A fair die is rolled 10 times. Define N to be the number of distinct outcomes. Find the mean and standard deviation of N.

A fair die is rolled 10 times. Define N to be the number of distinct outcomes. For example, if we roll (3, 2, 2, 1, 4, 3, 1, 6, 2, 3) then N = 5 (the distinct outcomes being 1, 2, 3, 4 and 6). Find the mean and standard deviation of N. Hint: Define $I_j = \left\{ \begin{array}{ll} 1 & \text{if outcome j appears at least once} \\ 0 & \text{otherwise} \end{array} \right.$ and $j=1,...,6$. Then $N=\sum_{j=1}^{6} I_j$ where $I_1,...I_6$ are dependent.

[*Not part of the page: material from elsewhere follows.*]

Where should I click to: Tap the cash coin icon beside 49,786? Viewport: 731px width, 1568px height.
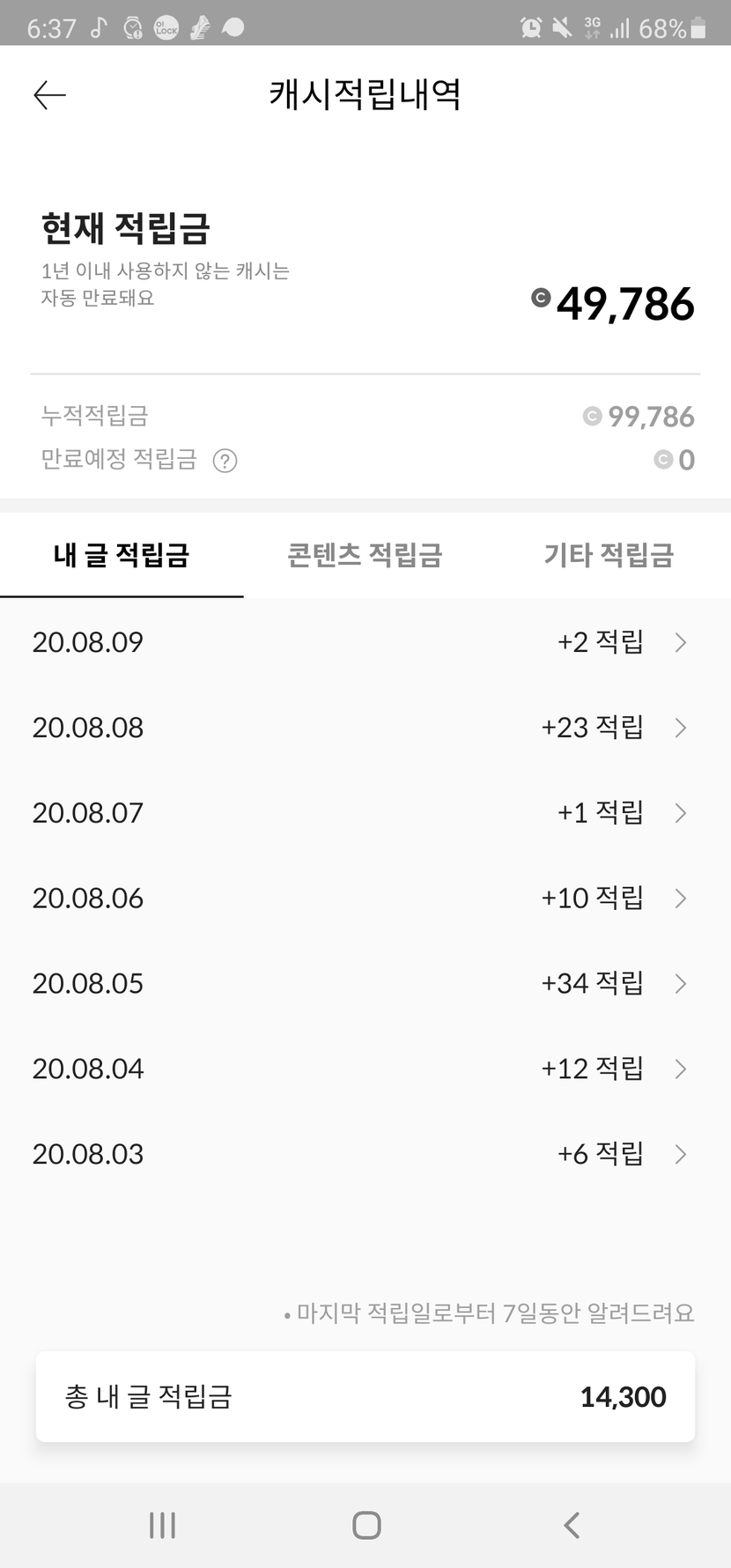point(541,298)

Any help would be much appreciated!


Supposing that the fair die has $n$ sides and is rolled $m$ times we get for the probability of $k$ distinct outcomes by first principles the closed form

$$\frac{1}{n^m} \times m! [z^m] {n\choose k} (\exp(z)-1)^k.$$

Let us verify that this is a probability distribution. We obtain

$$\frac{1}{n^m} \times m! [z^m] \sum_{k=0}^n {n\choose k} (\exp(z)-1)^k.$$

Here we have included the value for $k=0$ because it is a constant with respect to $z$ and hence does not contribute to $[z^m]$ where $m\ge 1.$ Continuing we find

$$\frac{1}{n^m} \times m! [z^m] \exp(nz) = 1$$

and the sanity check goes through. Now for the expectation we get

$$\mathrm{E}[N] = \frac{1}{n^m} \times m! [z^m] \sum_{k=1}^n k {n\choose k} (\exp(z)-1)^k \\ = \frac{n}{n^m} \times m! [z^m] \sum_{k=1}^n {n-1\choose k-1} (\exp(z)-1)^k \\ = \frac{n}{n^m} \times m! [z^m] (\exp(z)-1) \sum_{k=0}^{n-1} {n-1\choose k} (\exp(z)-1)^k \\ = \frac{n}{n^m} \times m! [z^m] (\exp(z)-1) \exp((n-1)z).$$

This is

$$\frac{n}{n^m} \times (n^m - (n-1)^m) = n \left(1-\left(1-\frac{1}{n}\right)^m\right).$$

This goes to $n$ in $m$ as it ought to. For the next factorial moment we obtain

$$\mathrm{E}[N(N-1)] = \frac{1}{n^m} \times m! [z^m] \sum_{k=2}^n k (k-1) {n\choose k} (\exp(z)-1)^k \\ = \frac{n(n-1)}{n^m} \times m! [z^m] \sum_{k=2}^n {n-2\choose k-2} (\exp(z)-1)^k \\ = \frac{n(n-1)}{n^m} \times m! [z^m] (\exp(z)-1)^2 \sum_{k=0}^{n-2} {n-2\choose k} (\exp(z)-1)^k \\ = \frac{n(n-1)}{n^m} \times m! [z^m] (\exp(z)-1)^2 \exp((n-2)z).$$

This is

$$\frac{n(n-1)}{n^m} (n^m - 2(n-1)^m + (n-2)^m) \\ = n(n-1) \left(1-2\left(1-\frac{1}{n}\right)^m + \left(1-\frac{2}{n}\right)^m \right).$$

We get for the variance

$$\mathrm{Var}(N) = \mathrm{E}[N^2] - \mathrm{E}[N]^2 = \mathrm{E}[N(N-1)] + \mathrm{E}[N] - \mathrm{E}[N]^2$$

which yields

$$n^2 \left(1-2\left(1-\frac{1}{n}\right)^m + \left(1-\frac{2}{n}\right)^m \right) \\ - n \left(1-2\left(1-\frac{1}{n}\right)^m + \left(1-\frac{2}{n}\right)^m \right) + n \left(1-\left(1-\frac{1}{n}\right)^m\right) \\ - n^2 \left(1-2\left(1-\frac{1}{n}\right)^m + \left(1-\frac{1}{n}\right)^{2m} \right) \\ = n^2 \left(\left(1-\frac{2}{n}\right)^m - \left(1-\frac{1}{n}\right)^{2m} \right) + n \left(\left(1-\frac{1}{n}\right)^m - \left(1-\frac{2}{n}\right)^m \right).$$

The absolute value of the two differences of terms that are geometric in $m$ with positive common ratio less than one is bounded by the maximum of these two, which vanishes in $m$ and hence the variance goes to zero for $n$ fixed and $m$ going to infinity.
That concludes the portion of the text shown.